» **TO DO**:
A - Using the job monitoring text, answer each question on its own line, marked (i), (ii) and (iii):
(i) How much memory makes a job count as heavy?
(ii) What kind of pipeline is it best to avoid?
(iii) Which jobs call for particular caution?
B - Explain in one to three sentences why the job monitoring text recommends splitting a workflow into separate jobs.
C - Duplicate the job monitoring text, starting with "Before submitting numerous" and going on through "to that step.".

» **QUOTED PASSAGE**:

Monitoring and Optimisation

Before submitting numerous (> 20 jobs), heavy (> 20 Gb of memory or > 4 CPUs), or long (120 hours running time) jobs, it is important to ensure that the resources requested — CPUs, memory and run time — are as closely as possible with the actual requirements of your scripts. If the actual usage is far below the requested values, CPUs will remain idle and memory will go unused.

Some tools have fairly constant resource requirements over time, while others fluctuate, making them difficult to predict. For this reason, it is best to avoid complex pipelines in which different steps have very different CPU or memory requirements within the same job. Instead, consider splitting such workflows into separate jobs, each with resource requests tailored to that step.

Resource optimisation is an iterative process that requires active monitoring and takes time. Regularly check the CPU and memory usage of your running jobs so you can refine future submissions. Exercise particular caution with jobs running overnight or at weekends, as you need to be able to intervene quickly if a job behaves unexpectedly or does not run efficiently. The following recommendations and tools should help you run your jobs efficiently and smoothly.

» **MATERIAL PROVIDED**:
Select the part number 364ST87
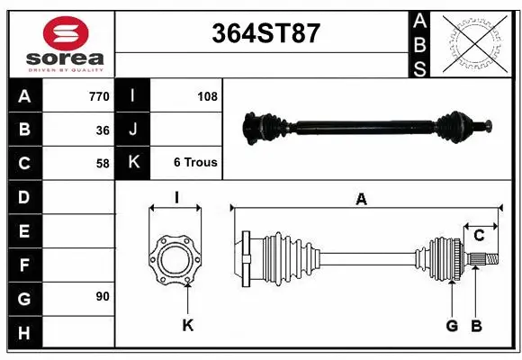click(265, 33)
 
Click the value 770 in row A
click(98, 96)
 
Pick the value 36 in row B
click(102, 130)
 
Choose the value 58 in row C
click(102, 163)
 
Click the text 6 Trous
click(195, 163)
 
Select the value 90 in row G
click(102, 296)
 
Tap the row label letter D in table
click(23, 196)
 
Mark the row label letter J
click(132, 130)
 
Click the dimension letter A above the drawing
click(361, 200)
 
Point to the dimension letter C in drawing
click(479, 235)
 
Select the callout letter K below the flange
click(187, 325)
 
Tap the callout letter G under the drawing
click(452, 325)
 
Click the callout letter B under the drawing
click(477, 325)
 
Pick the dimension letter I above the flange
click(176, 198)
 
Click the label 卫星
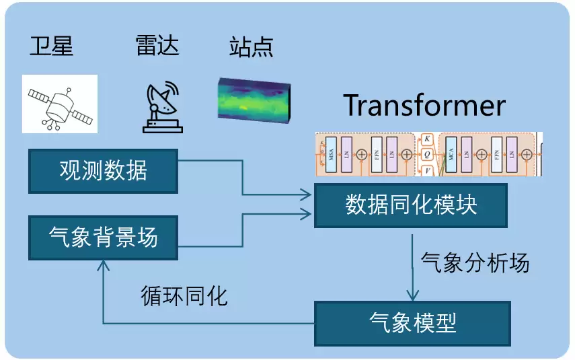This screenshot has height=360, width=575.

» **RESPONSES TO THE EXERCISE**:
A -
(i) More than 20 Gb of memory.
(ii) Complex pipelines in which different steps have very different CPU or memory requirements within the same job.
(iii) Jobs running overnight or at weekends.

B - Some tools need fairly constant resources while others fluctuate, which makes their needs hard to predict. Steps with very different CPU or memory needs therefore shouldn't share one job. Separate jobs let each step request resources suited to it.

C -
Before submitting numerous (> 20 jobs), heavy (> 20 Gb of memory or > 4 CPUs), or long (120 hours running time) jobs, it is important to ensure that the resources requested — CPUs, memory and run time — are as closely as possible with the actual requirements of your scripts. If the actual usage is far below the requested values, CPUs will remain idle and memory will go unused.

Some tools have fairly constant resource requirements over time, while others fluctuate, making them difficult to predict. For this reason, it is best to avoid complex pipelines in which different steps have very different CPU or memory requirements within the same job. Instead, consider splitting such workflows into separate jobs, each with resource requests tailored to that step.